[Start Data for this exercise]

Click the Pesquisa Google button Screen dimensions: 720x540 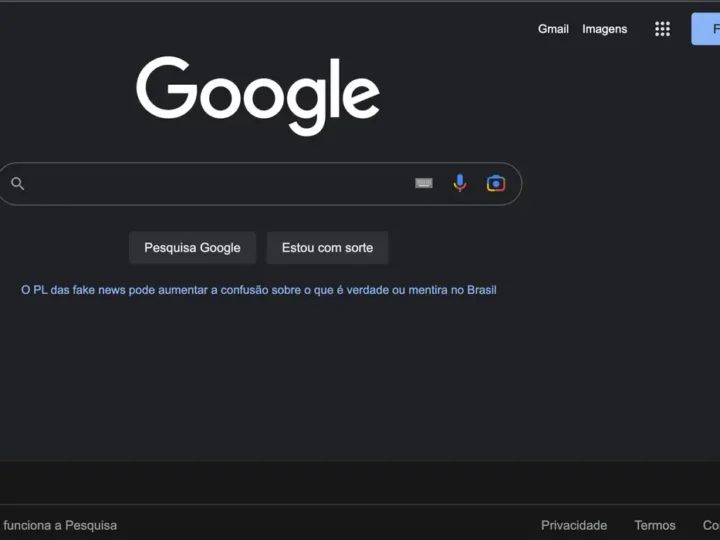(192, 248)
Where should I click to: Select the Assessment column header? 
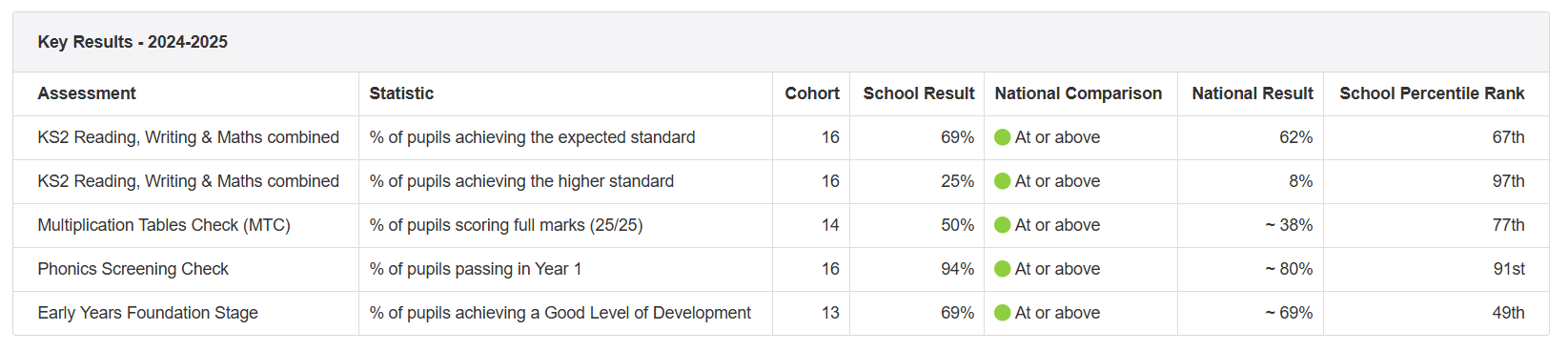[87, 93]
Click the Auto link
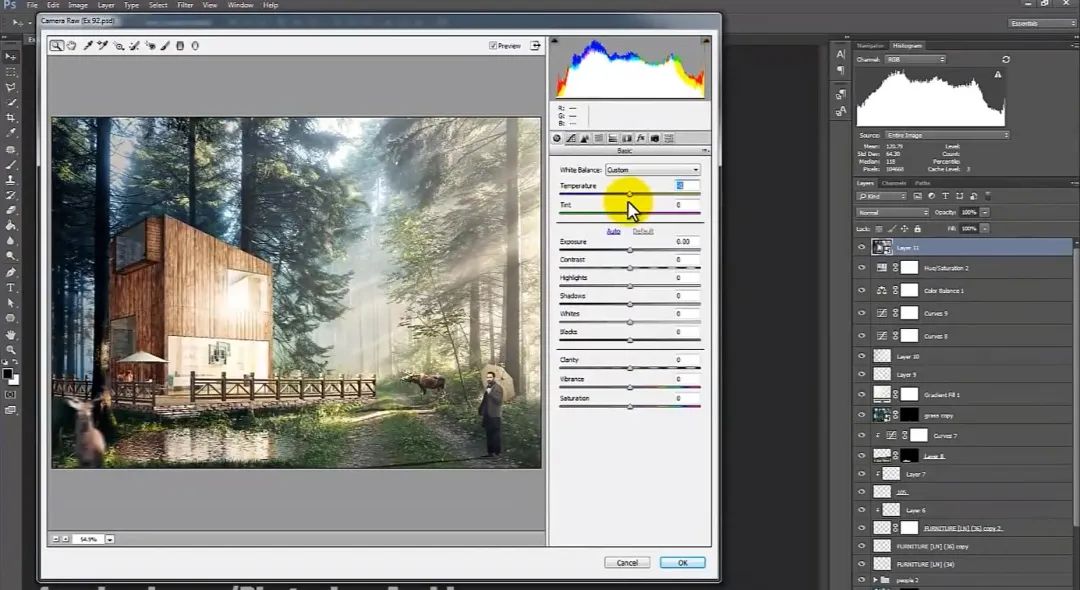 613,231
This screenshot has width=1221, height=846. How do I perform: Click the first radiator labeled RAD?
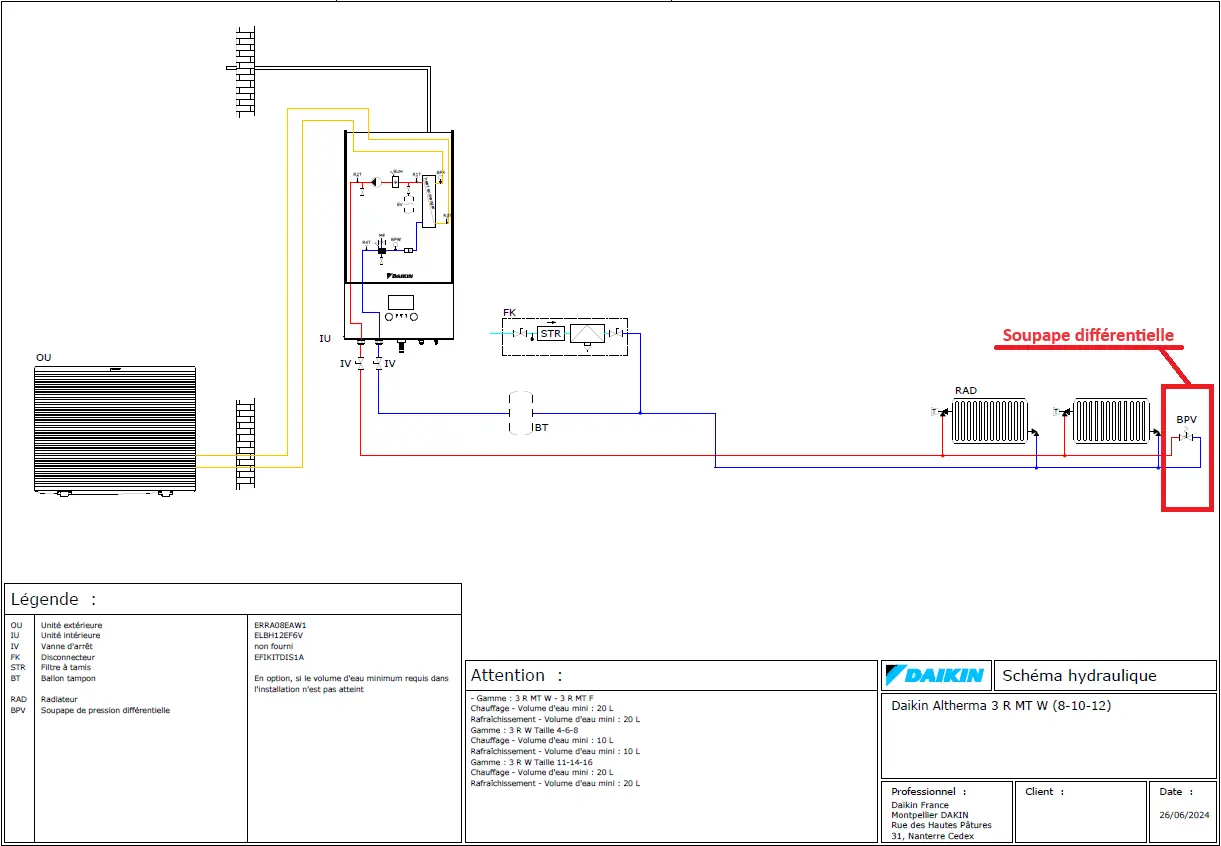coord(989,421)
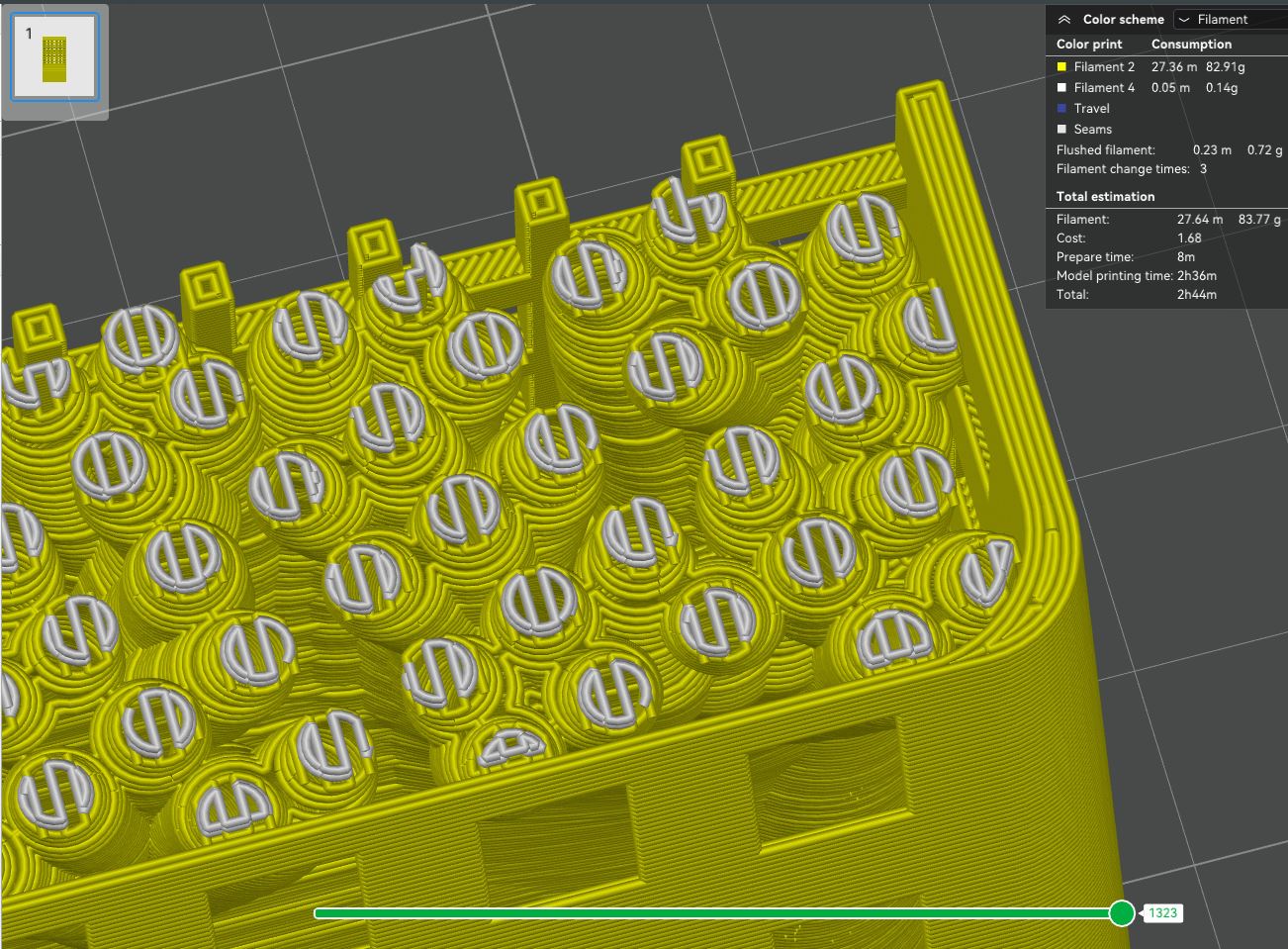The width and height of the screenshot is (1288, 949).
Task: Click the yellow Filament 2 swatch
Action: [1060, 66]
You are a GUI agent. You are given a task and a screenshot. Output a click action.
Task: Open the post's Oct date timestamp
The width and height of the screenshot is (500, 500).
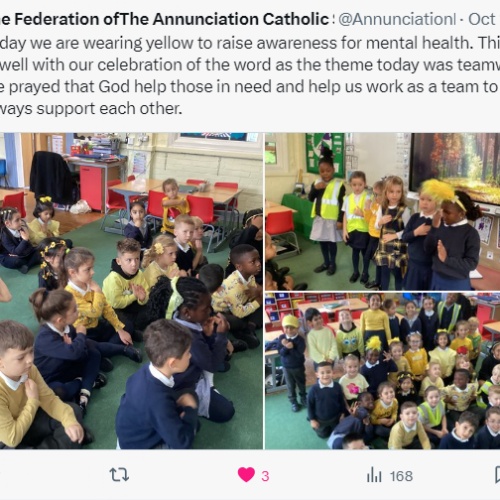coord(482,19)
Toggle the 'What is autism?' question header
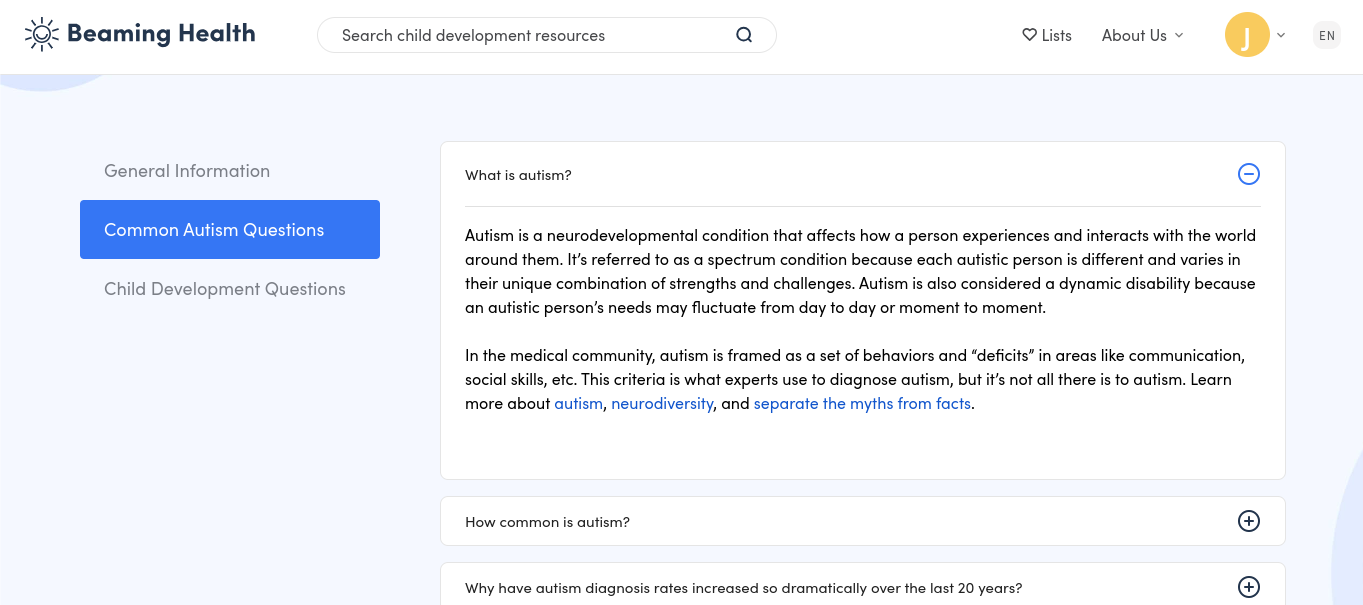This screenshot has height=605, width=1363. pos(518,175)
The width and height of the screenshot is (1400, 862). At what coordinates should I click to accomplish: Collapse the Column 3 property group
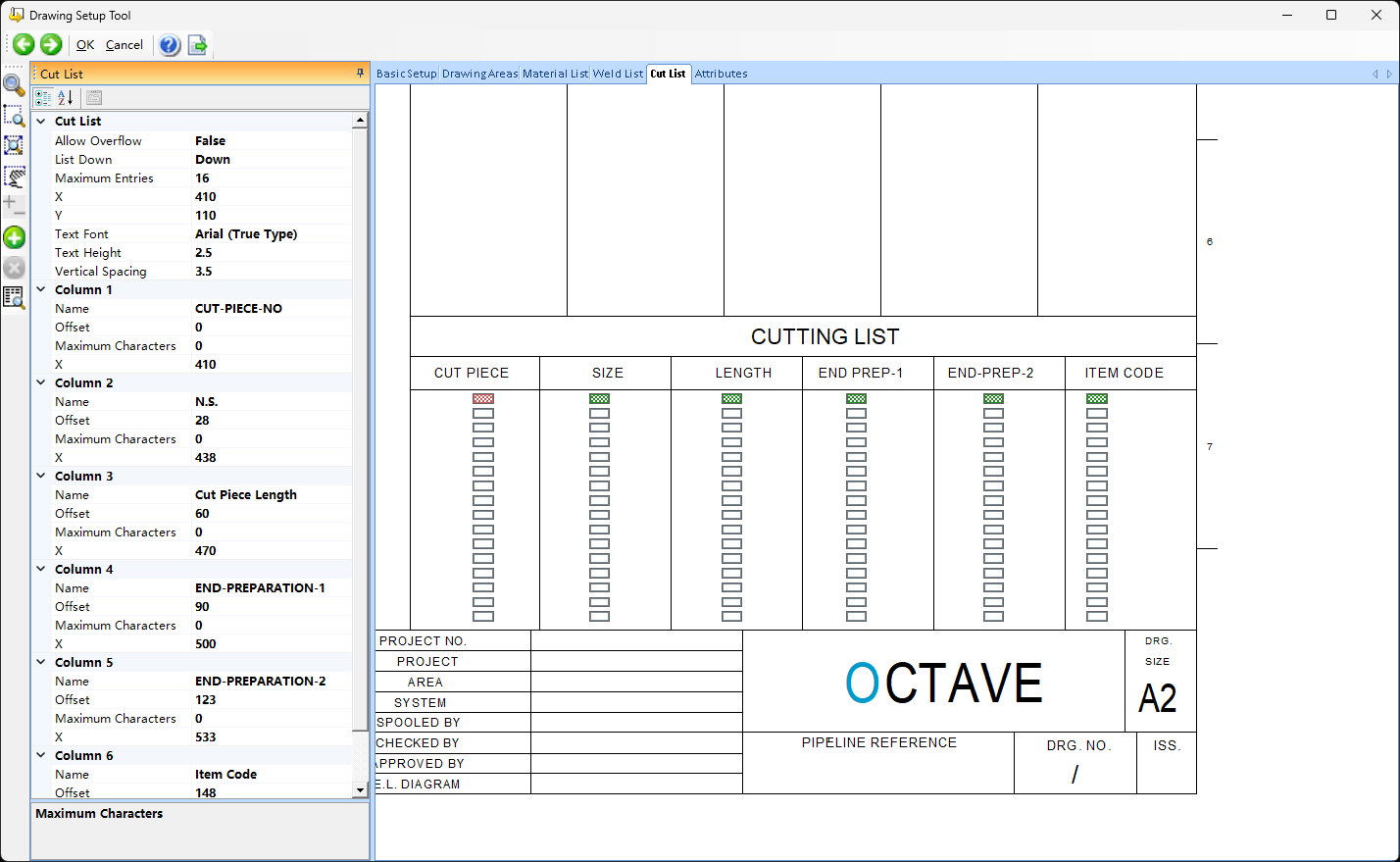tap(41, 477)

[End Data for this exercise]

◆ The task: Pick out every line above that contains the word "header", matching case exactly.

◆ Problem solution:
Where should I click to: Select the Assessment column header? 
Toggle the 'What is autism?' question header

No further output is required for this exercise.